>> begin Data lines

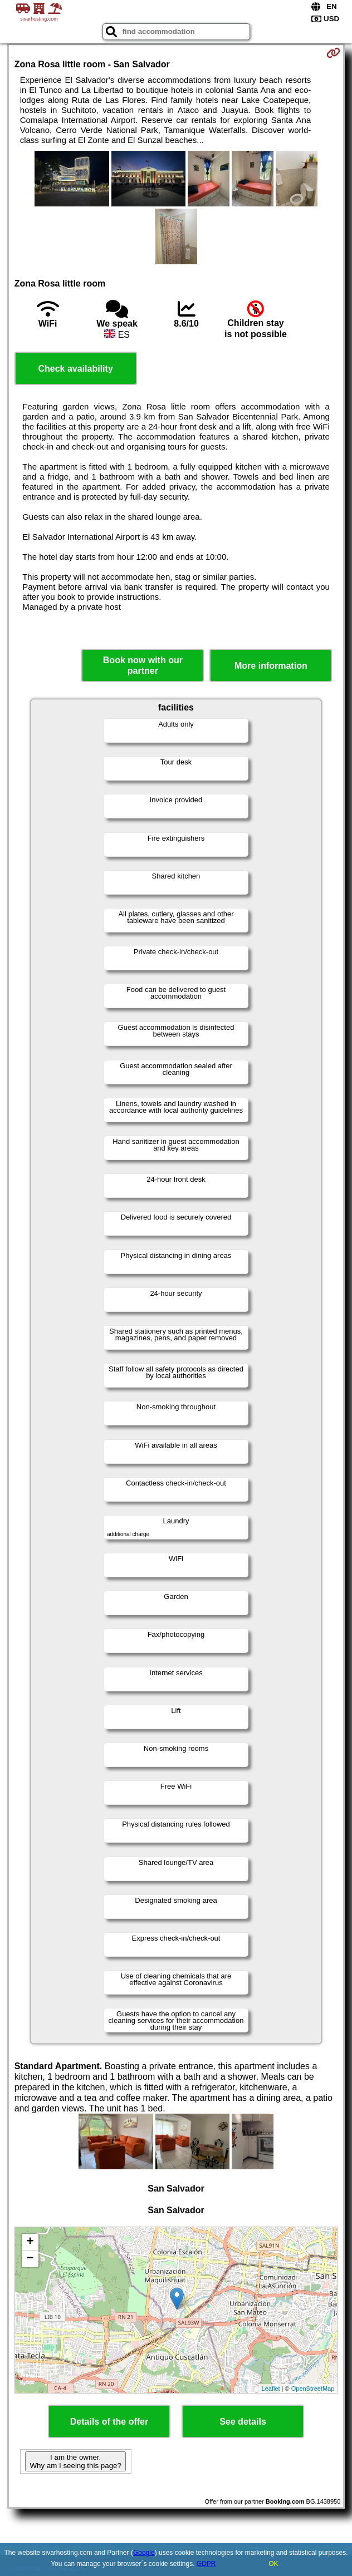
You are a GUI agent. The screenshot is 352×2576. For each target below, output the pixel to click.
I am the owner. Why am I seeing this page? (75, 2461)
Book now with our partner (143, 665)
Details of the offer (109, 2421)
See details (242, 2421)
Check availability (75, 368)
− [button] (30, 2259)
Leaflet (271, 2388)
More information (270, 665)
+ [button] (30, 2242)
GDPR (206, 2564)
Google (144, 2553)
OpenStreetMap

>> end Data lines

What the exercise asks:
Write out every line of the rows again, requests included, and multiply each coordinate in the answers by 2.45, rounding to whole numbers with halves rounded up. Leave the pictures out.

The output:
You are a GUI agent. The screenshot is 352×2576. For each target below, output the pixel to click.
I am the owner. Why am I seeing this page? (184, 6029)
Book now with our partner (350, 1629)
Details of the offer (267, 5931)
See details (593, 5931)
Check availability (184, 902)
− [button] (74, 5535)
Leaflet (664, 5851)
More information (662, 1629)
+ [button] (74, 5493)
GDPR (505, 6282)
Google (353, 6255)
OpenStreetMap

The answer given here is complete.